Quando você precisa de Petição de Ação Popular
A Petição de Ação Popular é necessária quando um cidadão brasileiro no exercício dos direitos políticos constata que um ato da Administração Pública causa lesão ao patrimônio público, à moralidade administrativa, ao meio ambiente ou ao patrimônio histórico e cultural, e os mecanismos administrativos de denúncia não foram suficientes para corrigir o ato.
Em casos de licitações fraudadas ou superfaturadas — como contratos de obras públicas com preços acima do mercado, dispensas de licitação irregulares ou direcionamento de certames para empresas específicas em violação à Lei nº 14.133/2021 (Nova Lei de Licitações) —, a Ação Popular é o instrumento adequado para que qualquer cidadão exija a anulação do contrato e a condenação dos responsáveis à reparação do erário.
Nos casos de nepotismo e nomeação irregular para cargos em comissão — práticas vedadas pelo Art. 37, caput, da CF/1988 e pela Súmula Vinculante STF nº 13 —, a Ação Popular pode ser proposta para anular o ato de nomeação e exigir o ressarcimento dos salários e benefícios pagos irregularmente.
Nos casos de concessão de licenças ambientais em desacordo com a Resolução CONAMA nº 237/1997, aprovação de projetos sem o Estudo de Impacto Ambiental (EIA/RIMA) obrigatório, ou autorização de desmatamento de Áreas de Proteção Permanente (APPs) sem a devida compensação prevista na Lei nº 12.651/2012 (Novo Código Florestal), a Ação Popular ambiental é o instrumento para que o cidadão exija a anulação da licença e a reparação do dano ecológico.
Nos casos de destinação irregular de bens públicos — como cessão, comodato ou doação de imóveis públicos a entidades privadas sem contrapartida adequada, ou alienação de patrimônio público abaixo do valor de mercado —, a Ação Popular pode ser proposta para anular o ato e determinar a restituição do bem ao patrimônio público.
Em casos de descaso com o patrimônio histórico e cultural — como a aprovação de demolição de imóvel tombado pelo Instituto do Patrimônio Histórico e Artístico Nacional (IPHAN) ou pelos órgãos estaduais e municipais de patrimônio, ou a concessão de autorizações para intervenções em sítios arqueológicos sem prévia autorização do IPHAN nos termos da Lei nº 3.924/1961 —, a Ação Popular cultural é o instrumento para o cidadão exigir a preservação do patrimônio coletivo.
O que incluir no seu Petição de Ação Popular
Uma Petição de Ação Popular completa e eficaz deve conter os elementos exigidos pelo Art. 6º da Lei nº 4.717/1965 e pelo Art. 319 do CPC/2015, combinados com uma narrativa jurídica que demonstre a ilegalidade do ato e a lesão ao patrimônio tutelado.
**Qualificação do autor cidadão com prova da legitimidade:** O autor deve se qualificar com nome completo, CPF, endereço, e — essencial — os dados do título de eleitor (número do título, zona eleitoral, seção eleitoral, TRE de inscrição e data de emissão).

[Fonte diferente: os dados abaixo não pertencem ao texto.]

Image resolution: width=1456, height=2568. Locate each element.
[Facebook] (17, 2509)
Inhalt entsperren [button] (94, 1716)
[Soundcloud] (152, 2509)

Sem a prova da condição de eleitor, a petição é indeferida por falta de pressuposto de admissibilidade. O Art. 1º, §3º, da Lei nº 4.717/1965 exige expressamente que a prova da cidadania seja juntada com a petição inicial.
**Identificação dos réus:** A Ação Popular deve ser proposta contra: (i) os agentes públicos que praticaram o ato lesivo (prefeito, governador, ministro, secretário, gestor de autarquia etc.); (ii) os beneficiários do ato (a empresa que ganhou a licitação fraudada, o servidor nomeado irregularmente); e (iii) a pessoa jurídica de direito público ou privado cujo patrimônio é lesado (o Município, o Estado, a União, a autarquia). O Art. 6º da Lei nº 4.717/1965 disciplina o rol de réus da Ação Popular.
**Descrição precisa do ato impugnado:** A petição deve identificar com clareza o ato administrativo que se pretende anular: número do decreto, portaria, contrato ou nota de empenho; data de publicação no Diário Oficial; órgão público que editou o ato; e conteúdo do ato. O autor deve demonstrar a ilegalidade — contrariedade a norma de lei ou regulamento — e a lesividade — prejuízo efetivo ao patrimônio público, real ou potencial.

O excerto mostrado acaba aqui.